__Required task__
Rewrite the data as a numbered list, starting at the line that contains "600x397 pixels." and ending at the end of the data. Leave out blank lines and pictures.

__Recorded information__
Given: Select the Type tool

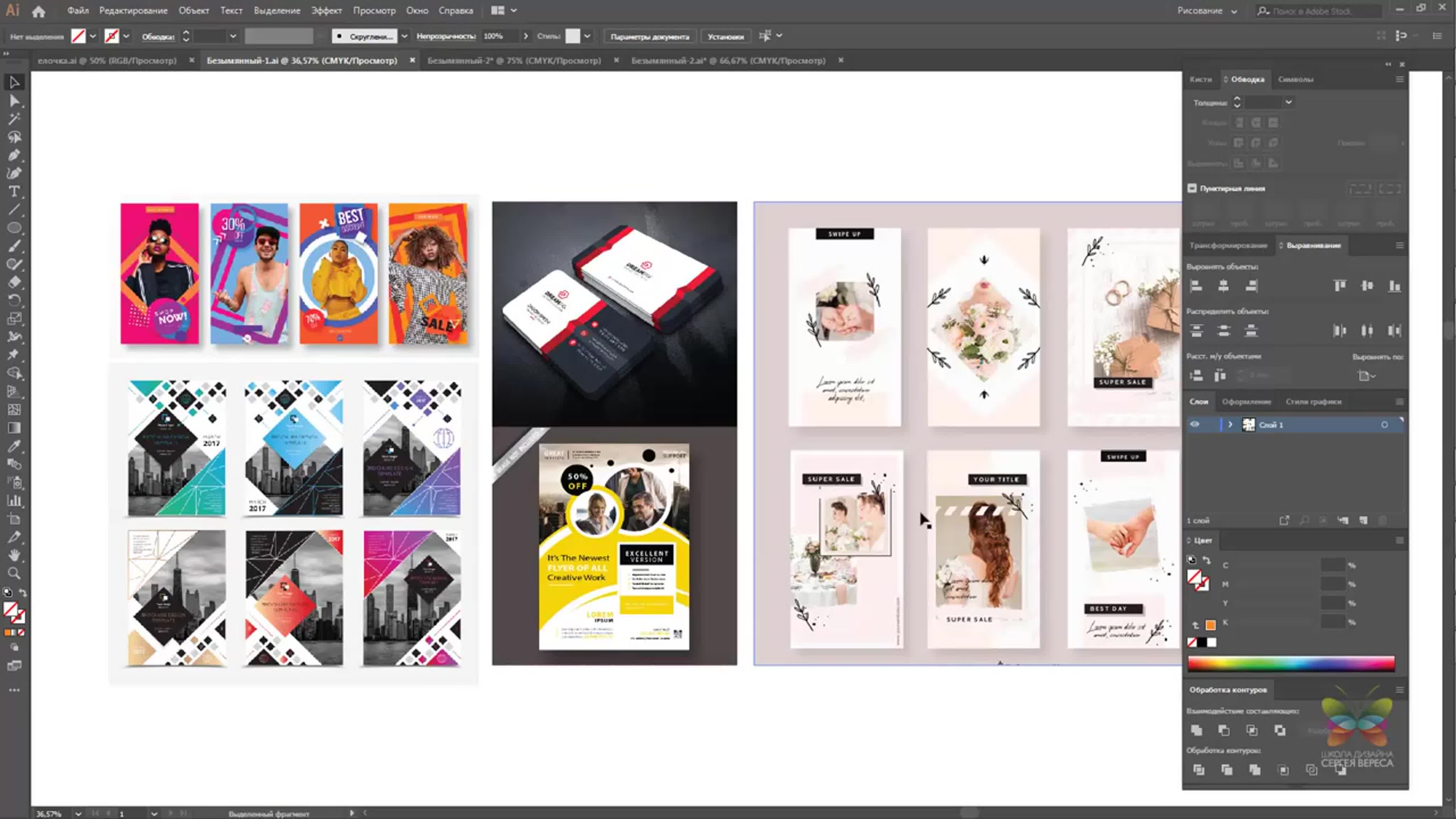Looking at the screenshot, I should coord(14,190).
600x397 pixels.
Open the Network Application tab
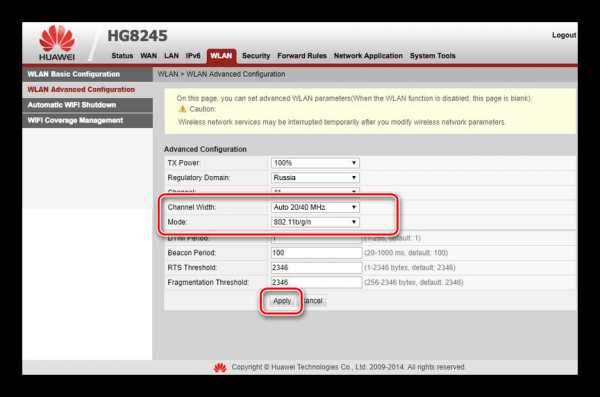368,56
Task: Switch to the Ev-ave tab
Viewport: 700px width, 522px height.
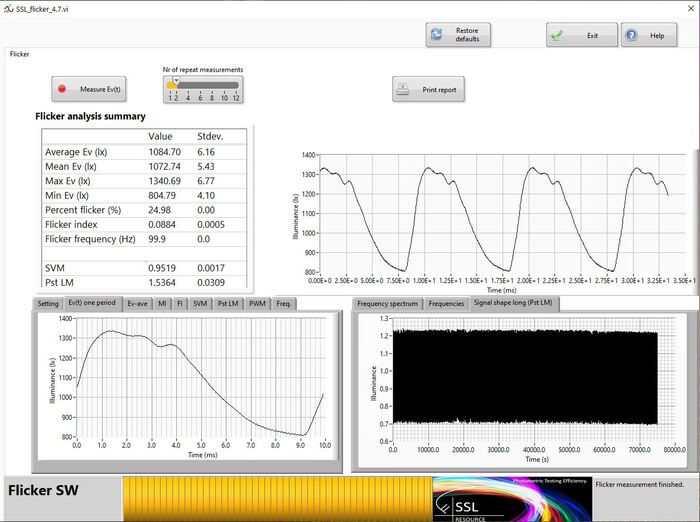Action: click(x=137, y=303)
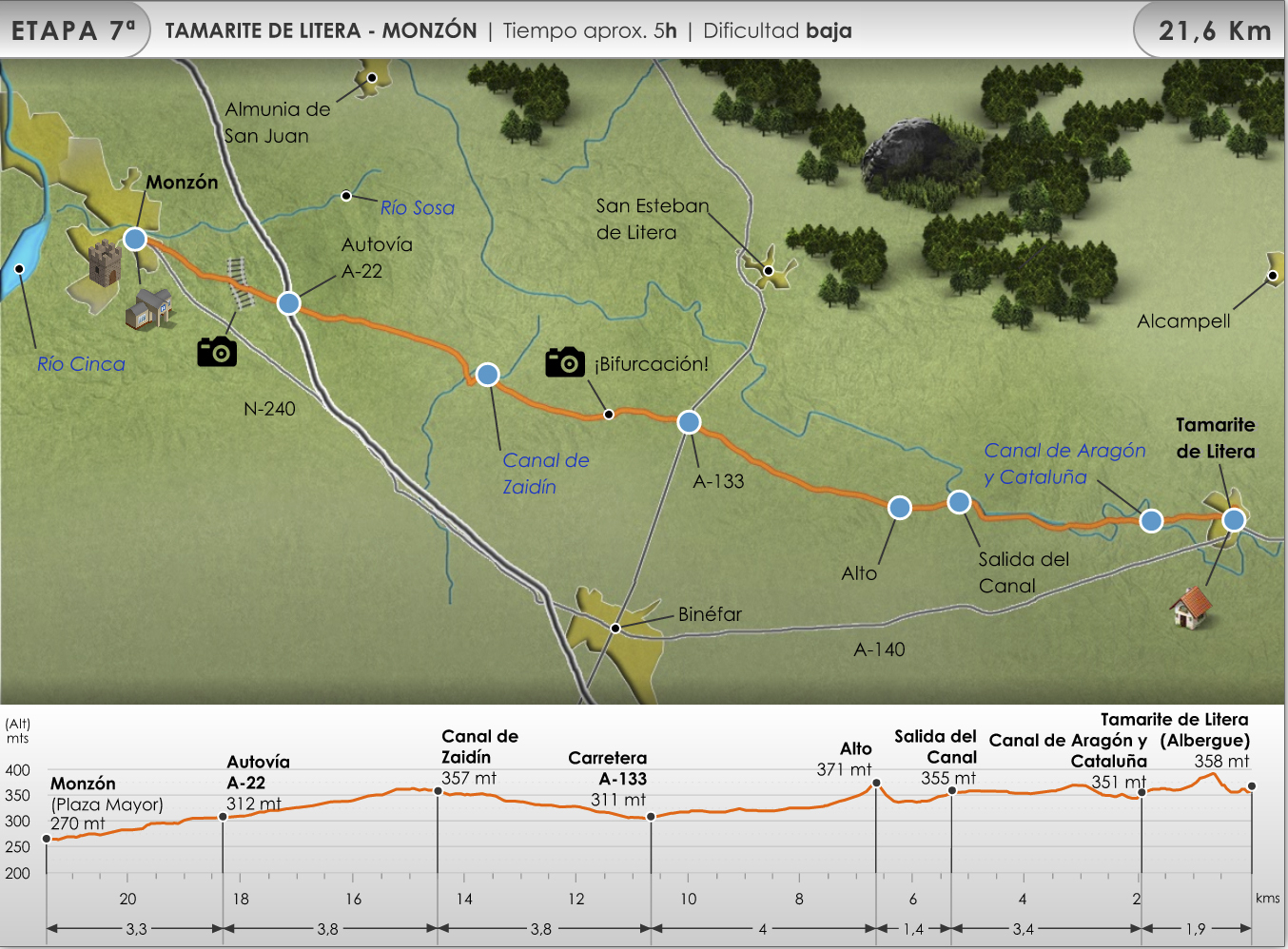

__Answer in full__
1. 600x397 pixels.
2. Open the Network Application tab
3. 368,56
4. Task: Switch to the Ev-ave tab
5. Viewport: 700px width, 522px height.
6. Action: click(x=137, y=303)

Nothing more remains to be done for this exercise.